Contemporary science has provided physicians with a wide array of methods with which to battle the distress done by chronic congestive heart failure. Whenever oxygen is returned to an acceptable level a family doctor will mainly administer a diuretic to stimulate the renal system to pull fluid out of their circulation, relieving the edema and taking a great strain off of the lungs, heart and other organs. This will also generally be accompanied by supplemental potassium, as the renal system will remove potassium as well as the nonessential fluid and hypokalemia carries with it its own hazards.
A great deal of attention in the field of medicine has been focused on the body's construction of angiotensin II as it aggravates congestive heart failure. Angiotensin II is a substance created by the body which raises blood pressure and causes the blood vessels to constrict, thereby forcing the heart to work a great deal harder to pump blood throughout the body efficiently. An ACE inhibitor will many a time be administered to prevent the body from producing angiotensin II, and an angiotensin receptor blocker is available to those who do not respond as desired to the ACE inhibitor. Many patients with heart problems are accorded nitroglycerin for this reason also.

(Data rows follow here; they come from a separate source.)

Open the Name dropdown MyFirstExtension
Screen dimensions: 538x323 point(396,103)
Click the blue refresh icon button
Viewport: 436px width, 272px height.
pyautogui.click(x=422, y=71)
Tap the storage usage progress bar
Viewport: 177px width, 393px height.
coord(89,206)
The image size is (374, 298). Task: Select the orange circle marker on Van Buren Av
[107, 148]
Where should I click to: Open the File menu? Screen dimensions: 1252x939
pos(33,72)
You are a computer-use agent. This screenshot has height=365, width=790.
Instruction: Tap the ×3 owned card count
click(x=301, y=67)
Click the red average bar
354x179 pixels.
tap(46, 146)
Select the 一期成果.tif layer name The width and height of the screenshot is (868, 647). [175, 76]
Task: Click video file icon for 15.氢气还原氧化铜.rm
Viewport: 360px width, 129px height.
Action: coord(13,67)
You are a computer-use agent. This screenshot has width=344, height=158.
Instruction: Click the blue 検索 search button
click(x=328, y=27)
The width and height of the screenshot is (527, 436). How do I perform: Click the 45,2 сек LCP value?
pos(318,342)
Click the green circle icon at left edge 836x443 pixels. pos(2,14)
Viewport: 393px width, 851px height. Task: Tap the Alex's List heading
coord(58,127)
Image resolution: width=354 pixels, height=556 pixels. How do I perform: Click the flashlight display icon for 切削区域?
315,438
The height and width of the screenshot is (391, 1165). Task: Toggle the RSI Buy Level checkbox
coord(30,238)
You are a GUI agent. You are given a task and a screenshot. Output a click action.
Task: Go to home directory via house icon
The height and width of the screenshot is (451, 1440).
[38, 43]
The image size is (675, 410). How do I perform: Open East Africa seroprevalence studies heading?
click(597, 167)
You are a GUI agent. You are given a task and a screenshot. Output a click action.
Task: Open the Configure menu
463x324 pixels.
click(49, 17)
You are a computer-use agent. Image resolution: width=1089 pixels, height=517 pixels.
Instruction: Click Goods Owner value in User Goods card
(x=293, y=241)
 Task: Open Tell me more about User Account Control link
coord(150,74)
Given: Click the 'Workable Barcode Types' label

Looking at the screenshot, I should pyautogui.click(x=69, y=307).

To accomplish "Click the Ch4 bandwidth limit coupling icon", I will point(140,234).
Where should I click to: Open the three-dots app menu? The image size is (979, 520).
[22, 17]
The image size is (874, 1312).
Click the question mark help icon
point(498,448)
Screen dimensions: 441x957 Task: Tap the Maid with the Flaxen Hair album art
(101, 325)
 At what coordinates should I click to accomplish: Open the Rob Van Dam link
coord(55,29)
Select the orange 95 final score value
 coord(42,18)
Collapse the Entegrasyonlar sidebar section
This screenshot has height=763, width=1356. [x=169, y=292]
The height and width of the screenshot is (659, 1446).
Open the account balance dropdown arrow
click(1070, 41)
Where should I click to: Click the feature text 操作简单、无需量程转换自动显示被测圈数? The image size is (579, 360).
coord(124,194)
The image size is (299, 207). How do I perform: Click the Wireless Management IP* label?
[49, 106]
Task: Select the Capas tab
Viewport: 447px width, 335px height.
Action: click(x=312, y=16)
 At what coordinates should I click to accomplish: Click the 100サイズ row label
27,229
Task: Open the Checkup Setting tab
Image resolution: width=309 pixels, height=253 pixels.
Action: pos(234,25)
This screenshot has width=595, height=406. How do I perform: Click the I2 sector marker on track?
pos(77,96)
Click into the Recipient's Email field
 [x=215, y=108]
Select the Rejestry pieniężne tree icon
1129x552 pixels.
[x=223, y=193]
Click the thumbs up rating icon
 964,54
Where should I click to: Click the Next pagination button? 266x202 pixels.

Along with medicine, research into the field of congestive heart failure is an ongoing process. The speculated utilization of stem cells, particularly embryonic stem cells, has opened a whole field of bitter debate for treatment of heart failure in the science community. Patients with congestive heart failure were given some of their own stem cells in the heart via injection, and all reacted very favorably.
Scientists are unsure as to whether this is because the stem cells support the body in growing new vessels or just act as a signal for the body's natural healing mechanisms, drawing other cells to the site of the injury. Whichever the case may be, stem cells represent a fascinating opportunity to at last find a means by which to restore correct heart functionality to patients who have suffered with chronic congestive heart failure.
Advanced science is providing a whole new world of treatment options to patients with congestive heart failure, and researchers are making new discoveries all the time. It is the ambition of all of those in the medical field that one day chronic congestive heart failure will be another illness medicine has the answer to.